Goffredo’s face puckered suddenly, and he went to Cesare. “If you wish for a bride, my lord,” he said, “I would give you mine; for I should find no pleasure in her if by possessing her I should cause you pain.”
Cesare’s eyes glinted as he looked at the boy. He had not known until that moment how firmly Goffredo admired him. The little boy standing there clearly implied that he thought Cesare the most wonderful person in the world; and with Lucrezia and his young brother, to admire him thus, Cesare felt suddenly happy.
He did not care for Giovanni’s taunts. He gloried in his rivalry with Giovanni because he had made up his mind that one day Giovanni was going to pay for every insult, just as any other man or woman would.
“You are a good boy, Goffredo,” he said.
“Cesare, you believe I am your brother … entirely your brother, do you not?”
Cesare embraced the boy and assured him that he did; and Lucrezia watching saw all the cruelty and the hardness leave her brother’s face. Like that, she thought, my brother Cesare is surely the most beautiful person in the world.

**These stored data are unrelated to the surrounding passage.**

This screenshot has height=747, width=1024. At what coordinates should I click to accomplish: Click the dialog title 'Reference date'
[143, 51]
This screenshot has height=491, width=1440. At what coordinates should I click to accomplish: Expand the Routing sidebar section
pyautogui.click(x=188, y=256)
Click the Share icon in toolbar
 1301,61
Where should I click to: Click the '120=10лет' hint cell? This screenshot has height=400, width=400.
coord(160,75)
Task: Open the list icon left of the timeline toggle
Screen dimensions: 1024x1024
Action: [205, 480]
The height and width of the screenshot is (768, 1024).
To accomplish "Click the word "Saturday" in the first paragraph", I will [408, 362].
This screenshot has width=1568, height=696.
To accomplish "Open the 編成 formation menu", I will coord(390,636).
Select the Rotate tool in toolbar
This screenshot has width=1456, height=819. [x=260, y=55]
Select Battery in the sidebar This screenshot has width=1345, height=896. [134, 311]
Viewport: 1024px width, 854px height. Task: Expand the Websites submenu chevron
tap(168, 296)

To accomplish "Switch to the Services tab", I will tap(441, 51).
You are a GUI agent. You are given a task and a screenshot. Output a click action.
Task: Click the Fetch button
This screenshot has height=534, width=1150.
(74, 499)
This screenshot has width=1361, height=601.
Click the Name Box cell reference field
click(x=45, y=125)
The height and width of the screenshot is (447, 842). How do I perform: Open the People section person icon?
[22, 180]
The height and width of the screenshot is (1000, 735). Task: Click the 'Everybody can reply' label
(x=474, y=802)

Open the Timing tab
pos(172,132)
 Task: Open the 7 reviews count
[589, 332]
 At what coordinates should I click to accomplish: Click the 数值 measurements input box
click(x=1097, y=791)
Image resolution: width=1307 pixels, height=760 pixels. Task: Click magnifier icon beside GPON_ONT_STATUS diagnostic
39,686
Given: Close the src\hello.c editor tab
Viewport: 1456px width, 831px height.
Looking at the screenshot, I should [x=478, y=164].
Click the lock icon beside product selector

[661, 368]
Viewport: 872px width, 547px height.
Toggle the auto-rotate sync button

Lucrezia longed for peace between them all. They were all together now, and Cesare was delighted by the artless words of the boy. If Giovanni would only join then in their happy circle, they could dispense with rivalry; they could be as she longed to see them, in complete harmony.
“I will play wedding songs on my lute, and we will sing,” she cried. “We will pretend we are already at Goffredo’s wedding.”
She clapped her hands and a slave brought her lute; then she sat on cushions, her golden hair falling about her shoulders; and as her fingers touched the lute she began to sing.
Goffredo stood behind her, and laying his hands on her shoulders sang with her.
The brothers watched them, listening; and for a short while peace was with them all.
Now there was more merrymaking at the Vatican in honor of the formal betrothal of Goffredo and Sanchia of Aragon which took place in the Pope’s apartments, Federico, Prince of Altamura and uncle of the bride, taking her place. This was conducted in the presence of the Pope with all the ceremony of a true marriage.
There was a great deal of merriment because little Goffredo as the husband looked so incongruous beside the Prince who was taking the place of the bride, and ribald comments soon broke out; nor were these checked by the presence of the Holy Father who in fact laughed more heartily than anybody and even added to the quips.
There was nothing Alexander liked better than what he called a good joke, and by good he meant bawdy. Federico, finding himself the butt of all the amusement and being something of an actor, then began to amuse the company by playing the part of bride with such fluttering of eyelashes and coy gestures that what took place in the Vatican was more like a masque than a solemn ceremony.
Federico continued with his acting at the feasting and balls which followed; it was a joke of which no one seemed to tire, and the fun was increased when a member of Federico’s retinue took an opportunity of whispering to the Pope that he would be even more amused if he had seen Sanchia.
“How so?” asked Alexander. “I have heard she is a beauty.”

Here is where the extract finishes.